Sama jestem zaskoczona kwitną słoneczniki, rudbekie toż to za wcześnie.
Burza wczoraj była jednak za krótko padało, dziś nic nie znać wszystko zwiędnięte.
Marysiu cieszę się, że w takie dobre ręce dałaś pelargonię, od kilku lat tak się staram i dbam, tego roku mam już 3 doniczki.
Wiem, że nie wszędzie burza była łaskawa, są miejsca gdzie były ulewy.
Liliowców coraz więcej rozkwita, a przecież to kwiaty lipca, za szybko wszystko kwitnie.
Słoneczniki to samosiewki, są wyższe ode mnie, a takie rozłożyste, że dolne gałęzie musiałam im usunąć.
marta64 deszczyk przyszedł wczoraj, ale to nadal za mało.
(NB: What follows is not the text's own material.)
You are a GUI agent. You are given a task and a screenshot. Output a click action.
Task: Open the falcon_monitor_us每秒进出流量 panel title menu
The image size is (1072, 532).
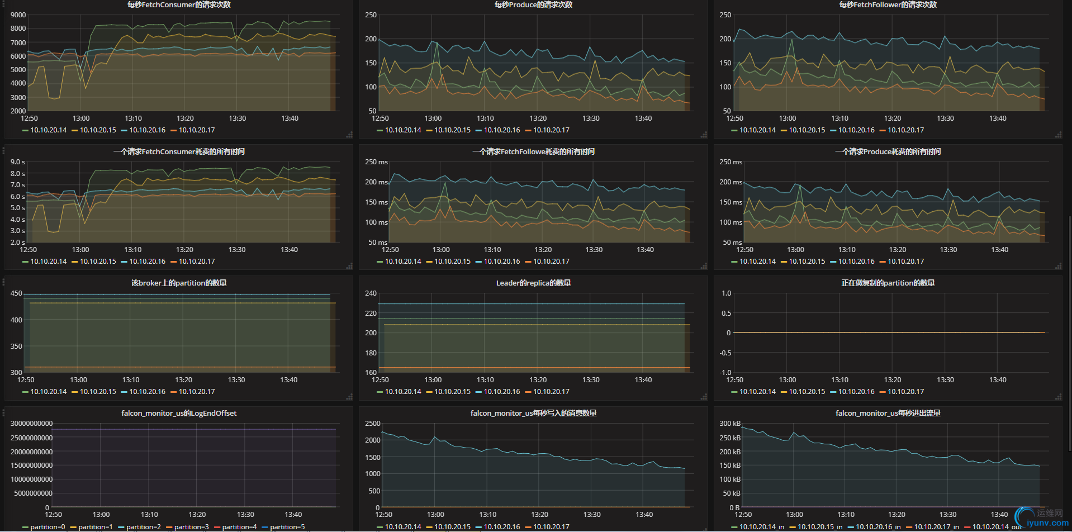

Tak masz rację to czyściec wełnisty.
Iwonko jak mi miło czytać takie słowa, dziękuję

Staram się nie pokazywać suchych zwiędniętych roślin, a uwierz mi i takie można znaleźć.
Różyczkę próbowałam ukorzenić metodą przysypania gałązki, tak była przysypana dwa lata i nic żaden korzonek. Spróbuję ukorzenić patyczek, tej metody nie próbowałam. Gailardia będzie czekała na Ciebie, nie będę wyrzucała siewek, a jest ich jeszcze dużo.
Faktycznie ładny duecik z Rapsody.... nawet na to nie zwróciłam uwagi.
Hortensja Incrediball ma dużo sztywniejsze łodygi, pod ciężarem kwiatów,( a ma je dużo większe od Anabelle) jak są deszcze, nie pokładają się. Zaczyna kwitnąć wcześnie bo w czerwcu. Warto ją mieć.
Moje trawniki też już skrzypią, zapowiadają na najbliższe dni deszcze, to może odżyją.
Aniu wszystkim ta różyczka się podoba, jest tego warta. Puste jest też piękne, a jak jest wiele kwiatów to jest się czym zachwycać.
U mnie wszystko jest tego sezonu takie wyrywne. A ile suchych liści jabłonki zrzucają, a przecież to dopiero czerwiec.
Nadal sucho, duszno. Podlewanie, podlewanie..... podlewanie. Rano udało mi się wyplewić cały przedogródek, ile ja wiader chwastów wyniosłam, koło godz 10 musiałam odpuścić nie dało się nic robić, duchota, żar strasznie dokuczała.